Thirty thousand dermatologists. Thousands or tens thousand researchers, sharp minds buried in labs, mapping the smoke signals, patenting the not solutions, dissecting the debris of a fire they refuse to trace back to its source. How many lifetimes poured into dissecting the smoke, quantifying the ash. How many lifetimes consecrated to the profitable complexity of the downstream chaos, while the upstream truth – the simple, powerful leverage points in diet, in lifestyle, in calming the system – lies neglected, dismissed as “alternative,” “unproven,” beneath their notice?
Is it ignorance?
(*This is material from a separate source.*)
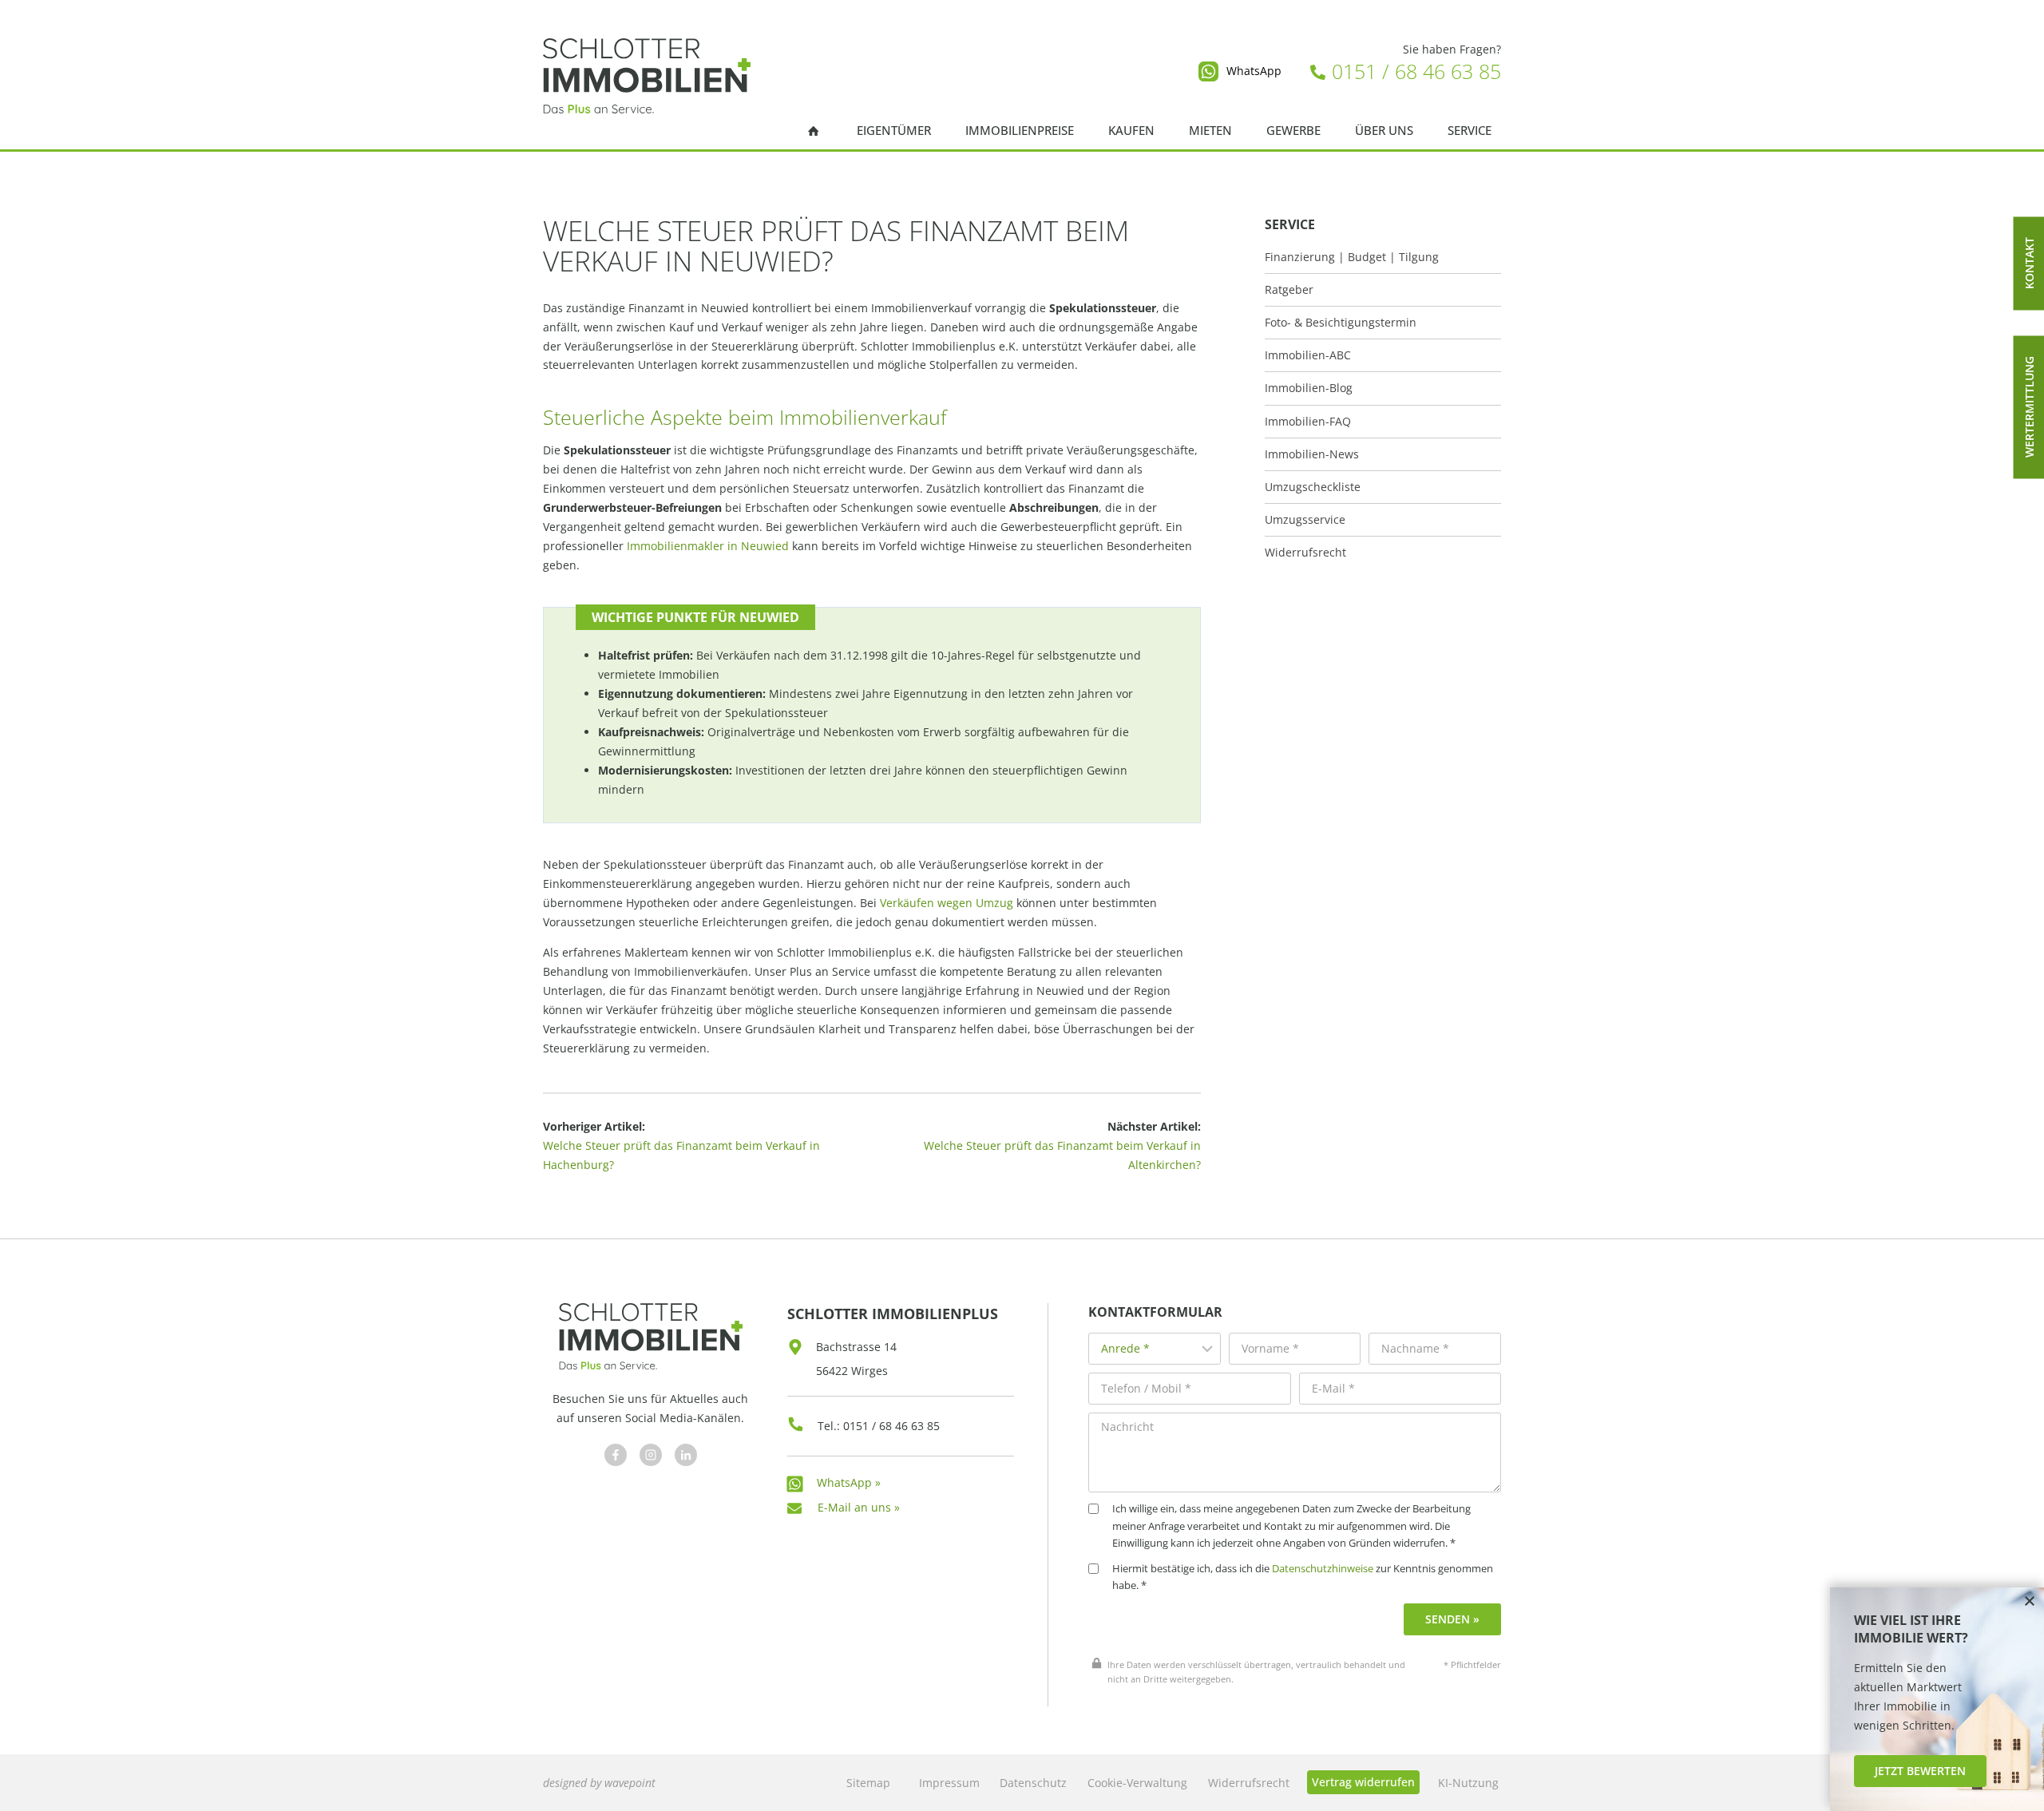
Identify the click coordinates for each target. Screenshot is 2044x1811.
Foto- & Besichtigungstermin (1340, 322)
A willful blindness born of a system that rewards intervention over prevention? Or is it the cold calculus of chronicity, the quiet complicity in a model that thrives on lifelong patients, not healed individuals?
How many hours clocked, resources spent, not on extinguishing the flames with knowledge already in hand, but on engineering ever-more-complex, ever-more-lucrative ways to muffle the screams? This isn’t just a knowledge gap; it feels like a dereliction of duty, a breach of the oath to first do no harm, perpetuated year after agonizing year. A deafening silence where the roar of true healing should be shaking the foundations.
Yet, here we are. Century after century. Flare after flare. Tear after tear.
Enough.
Isn’t it enough?
How much suffering is enough?
The weight of all those lost hours, those broken dreams, those tear-soaked pillows… it’s a monumental, collective pain. It demands more than just management. It demands understanding. It demands change. It demands that we finally stop just silencing the alarm and start, truly, putting out the goddamn fire. It deserves an solution. We deserve a solution. We deserve a life.